### SET PROBLEM
Please write out the records below again, replacing "breadcrumb" with "navigation path" throughout and leaving everything else unchanged.

## Begin ENTRIES SHOWN

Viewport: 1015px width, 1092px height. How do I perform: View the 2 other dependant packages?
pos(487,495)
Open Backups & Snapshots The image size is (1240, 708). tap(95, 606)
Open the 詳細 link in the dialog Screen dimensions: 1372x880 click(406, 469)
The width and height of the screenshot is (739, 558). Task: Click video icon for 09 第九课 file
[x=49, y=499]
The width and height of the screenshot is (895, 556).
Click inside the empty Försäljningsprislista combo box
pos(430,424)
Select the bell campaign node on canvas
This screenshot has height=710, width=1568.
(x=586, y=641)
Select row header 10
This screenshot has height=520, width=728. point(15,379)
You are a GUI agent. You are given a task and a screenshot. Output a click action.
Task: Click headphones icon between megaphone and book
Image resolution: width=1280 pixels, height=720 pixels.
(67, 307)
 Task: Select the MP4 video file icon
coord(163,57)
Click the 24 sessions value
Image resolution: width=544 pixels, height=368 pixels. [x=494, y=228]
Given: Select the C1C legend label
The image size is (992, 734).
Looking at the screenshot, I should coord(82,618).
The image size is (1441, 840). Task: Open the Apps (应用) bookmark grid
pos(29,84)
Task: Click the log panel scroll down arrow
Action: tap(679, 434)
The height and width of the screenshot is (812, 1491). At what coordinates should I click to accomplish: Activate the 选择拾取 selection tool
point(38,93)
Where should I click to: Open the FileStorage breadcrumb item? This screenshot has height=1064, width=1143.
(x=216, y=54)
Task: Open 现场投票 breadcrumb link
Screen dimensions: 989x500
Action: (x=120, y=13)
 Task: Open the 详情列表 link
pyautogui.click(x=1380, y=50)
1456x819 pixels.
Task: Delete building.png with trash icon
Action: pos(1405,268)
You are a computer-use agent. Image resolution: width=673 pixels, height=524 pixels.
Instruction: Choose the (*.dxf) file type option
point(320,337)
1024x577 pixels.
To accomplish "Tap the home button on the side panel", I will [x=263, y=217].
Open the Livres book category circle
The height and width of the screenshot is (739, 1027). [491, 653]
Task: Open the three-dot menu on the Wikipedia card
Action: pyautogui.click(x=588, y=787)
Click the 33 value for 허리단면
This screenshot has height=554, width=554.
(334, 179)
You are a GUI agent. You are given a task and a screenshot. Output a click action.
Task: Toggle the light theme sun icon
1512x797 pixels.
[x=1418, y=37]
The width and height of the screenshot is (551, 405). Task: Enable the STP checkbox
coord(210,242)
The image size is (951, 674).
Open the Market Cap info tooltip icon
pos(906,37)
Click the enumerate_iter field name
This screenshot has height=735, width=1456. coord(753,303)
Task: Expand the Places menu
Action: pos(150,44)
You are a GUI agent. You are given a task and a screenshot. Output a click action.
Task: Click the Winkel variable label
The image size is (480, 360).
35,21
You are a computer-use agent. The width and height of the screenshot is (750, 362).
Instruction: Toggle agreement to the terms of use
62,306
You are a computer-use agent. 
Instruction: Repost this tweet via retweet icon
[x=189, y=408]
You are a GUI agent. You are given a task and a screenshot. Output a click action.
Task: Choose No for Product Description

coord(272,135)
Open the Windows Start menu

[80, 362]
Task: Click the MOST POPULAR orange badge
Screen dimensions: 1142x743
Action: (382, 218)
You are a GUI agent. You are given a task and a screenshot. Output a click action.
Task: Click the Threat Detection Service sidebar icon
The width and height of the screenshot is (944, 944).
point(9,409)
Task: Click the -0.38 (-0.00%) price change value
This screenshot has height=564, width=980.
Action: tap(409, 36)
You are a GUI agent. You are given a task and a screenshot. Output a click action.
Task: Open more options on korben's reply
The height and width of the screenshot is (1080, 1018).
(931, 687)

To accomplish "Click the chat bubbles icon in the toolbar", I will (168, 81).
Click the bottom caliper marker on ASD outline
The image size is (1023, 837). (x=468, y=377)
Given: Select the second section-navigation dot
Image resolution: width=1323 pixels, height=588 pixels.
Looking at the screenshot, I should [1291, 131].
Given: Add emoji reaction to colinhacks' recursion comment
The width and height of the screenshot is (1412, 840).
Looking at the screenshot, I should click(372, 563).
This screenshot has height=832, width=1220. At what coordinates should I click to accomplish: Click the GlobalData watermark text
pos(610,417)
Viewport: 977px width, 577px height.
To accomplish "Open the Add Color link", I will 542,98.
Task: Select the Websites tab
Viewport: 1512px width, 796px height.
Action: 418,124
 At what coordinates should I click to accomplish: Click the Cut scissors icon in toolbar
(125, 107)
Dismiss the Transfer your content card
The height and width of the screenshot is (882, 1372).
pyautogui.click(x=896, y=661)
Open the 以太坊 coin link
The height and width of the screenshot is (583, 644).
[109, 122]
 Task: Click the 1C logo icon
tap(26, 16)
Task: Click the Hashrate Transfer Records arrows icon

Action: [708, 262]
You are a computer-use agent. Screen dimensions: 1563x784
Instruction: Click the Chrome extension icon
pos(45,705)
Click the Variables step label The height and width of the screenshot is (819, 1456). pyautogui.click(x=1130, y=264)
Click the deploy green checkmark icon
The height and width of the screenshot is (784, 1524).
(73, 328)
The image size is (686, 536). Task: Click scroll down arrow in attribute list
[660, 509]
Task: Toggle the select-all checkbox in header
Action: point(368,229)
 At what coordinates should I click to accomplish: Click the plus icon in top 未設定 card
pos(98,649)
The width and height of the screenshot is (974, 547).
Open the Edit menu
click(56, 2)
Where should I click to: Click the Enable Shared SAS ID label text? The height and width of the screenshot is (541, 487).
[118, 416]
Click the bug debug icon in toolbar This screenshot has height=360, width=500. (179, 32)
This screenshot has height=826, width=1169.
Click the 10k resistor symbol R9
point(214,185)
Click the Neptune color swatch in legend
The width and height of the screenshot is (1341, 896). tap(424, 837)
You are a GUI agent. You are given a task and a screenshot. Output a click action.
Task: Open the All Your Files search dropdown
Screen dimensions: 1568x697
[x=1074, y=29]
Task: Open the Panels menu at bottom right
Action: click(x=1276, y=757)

## End ENTRIES SHOWN

### TASK SOLUTION
Viewport: 1015px width, 1092px height. How do I perform: View the 2 other dependant packages?
pos(487,495)
Open Backups & Snapshots The image size is (1240, 708). tap(95, 606)
Open the 詳細 link in the dialog Screen dimensions: 1372x880 click(406, 469)
The width and height of the screenshot is (739, 558). Task: Click video icon for 09 第九课 file
[x=49, y=499]
The width and height of the screenshot is (895, 556).
Click inside the empty Försäljningsprislista combo box
pos(430,424)
Select the bell campaign node on canvas
This screenshot has height=710, width=1568.
(x=586, y=641)
Select row header 10
This screenshot has height=520, width=728. point(15,379)
You are a GUI agent. You are given a task and a screenshot. Output a click action.
Task: Click headphones icon between megaphone and book
Image resolution: width=1280 pixels, height=720 pixels.
(67, 307)
 Task: Select the MP4 video file icon
coord(163,57)
Click the 24 sessions value
Image resolution: width=544 pixels, height=368 pixels. [x=494, y=228]
Given: Select the C1C legend label
The image size is (992, 734).
Looking at the screenshot, I should coord(82,618).
The image size is (1441, 840). Task: Open the Apps (应用) bookmark grid
pos(29,84)
Task: Click the log panel scroll down arrow
Action: tap(679, 434)
The height and width of the screenshot is (812, 1491). At what coordinates should I click to accomplish: Activate the 选择拾取 selection tool
point(38,93)
Where should I click to: Open the FileStorage navigation path item? This screenshot has height=1064, width=1143.
(x=216, y=54)
Task: Open 现场投票 navigation path link
Screen dimensions: 989x500
Action: (x=120, y=13)
 Task: Open the 详情列表 link
pyautogui.click(x=1380, y=50)
1456x819 pixels.
Task: Delete building.png with trash icon
Action: pos(1405,268)
You are a computer-use agent. Image resolution: width=673 pixels, height=524 pixels.
Instruction: Choose the (*.dxf) file type option
point(320,337)
1024x577 pixels.
To accomplish "Tap the home button on the side panel", I will [x=263, y=217].
Open the Livres book category circle
The height and width of the screenshot is (739, 1027). [491, 653]
Task: Open the three-dot menu on the Wikipedia card
Action: pyautogui.click(x=588, y=787)
Click the 33 value for 허리단면
This screenshot has height=554, width=554.
(334, 179)
You are a GUI agent. You are given a task and a screenshot. Output a click action.
Task: Toggle the light theme sun icon
1512x797 pixels.
[x=1418, y=37]
The width and height of the screenshot is (551, 405). Task: Enable the STP checkbox
coord(210,242)
The image size is (951, 674).
Open the Market Cap info tooltip icon
pos(906,37)
Click the enumerate_iter field name
This screenshot has height=735, width=1456. coord(753,303)
Task: Expand the Places menu
Action: pos(150,44)
You are a GUI agent. You are given a task and a screenshot. Output a click action.
Task: Click the Winkel variable label
The image size is (480, 360).
35,21
You are a computer-use agent. The width and height of the screenshot is (750, 362).
Instruction: Toggle agreement to the terms of use
62,306
You are a computer-use agent. 
Instruction: Repost this tweet via retweet icon
[x=189, y=408]
You are a GUI agent. You are given a task and a screenshot. Output a click action.
Task: Choose No for Product Description

coord(272,135)
Open the Windows Start menu

[80, 362]
Task: Click the MOST POPULAR orange badge
Screen dimensions: 1142x743
Action: (382, 218)
You are a GUI agent. You are given a task and a screenshot. Output a click action.
Task: Click the Threat Detection Service sidebar icon
The width and height of the screenshot is (944, 944).
point(9,409)
Task: Click the -0.38 (-0.00%) price change value
This screenshot has height=564, width=980.
Action: tap(409, 36)
You are a GUI agent. You are given a task and a screenshot. Output a click action.
Task: Open more options on korben's reply
The height and width of the screenshot is (1080, 1018).
(931, 687)

To accomplish "Click the chat bubbles icon in the toolbar", I will (168, 81).
Click the bottom caliper marker on ASD outline
The image size is (1023, 837). (x=468, y=377)
Given: Select the second section-navigation dot
Image resolution: width=1323 pixels, height=588 pixels.
Looking at the screenshot, I should [1291, 131].
Given: Add emoji reaction to colinhacks' recursion comment
The width and height of the screenshot is (1412, 840).
Looking at the screenshot, I should click(372, 563).
This screenshot has height=832, width=1220. At what coordinates should I click to accomplish: Click the GlobalData watermark text
pos(610,417)
Viewport: 977px width, 577px height.
To accomplish "Open the Add Color link", I will 542,98.
Task: Select the Websites tab
Viewport: 1512px width, 796px height.
Action: 418,124
 At what coordinates should I click to accomplish: Click the Cut scissors icon in toolbar
(125, 107)
Dismiss the Transfer your content card
The height and width of the screenshot is (882, 1372).
pyautogui.click(x=896, y=661)
Open the 以太坊 coin link
The height and width of the screenshot is (583, 644).
[109, 122]
 Task: Click the 1C logo icon
tap(26, 16)
Task: Click the Hashrate Transfer Records arrows icon

Action: [708, 262]
You are a computer-use agent. Screen dimensions: 1563x784
Instruction: Click the Chrome extension icon
pos(45,705)
Click the Variables step label The height and width of the screenshot is (819, 1456). pyautogui.click(x=1130, y=264)
Click the deploy green checkmark icon
The height and width of the screenshot is (784, 1524).
(73, 328)
The image size is (686, 536). Task: Click scroll down arrow in attribute list
[660, 509]
Task: Toggle the select-all checkbox in header
Action: point(368,229)
 At what coordinates should I click to accomplish: Click the plus icon in top 未設定 card
pos(98,649)
The width and height of the screenshot is (974, 547).
Open the Edit menu
click(56, 2)
Where should I click to: Click the Enable Shared SAS ID label text? The height and width of the screenshot is (541, 487).
[118, 416]
Click the bug debug icon in toolbar This screenshot has height=360, width=500. (179, 32)
This screenshot has height=826, width=1169.
Click the 10k resistor symbol R9
point(214,185)
Click the Neptune color swatch in legend
The width and height of the screenshot is (1341, 896). tap(424, 837)
You are a GUI agent. You are given a task and a screenshot. Output a click action.
Task: Open the All Your Files search dropdown
Screen dimensions: 1568x697
[x=1074, y=29]
Task: Open the Panels menu at bottom right
Action: click(x=1276, y=757)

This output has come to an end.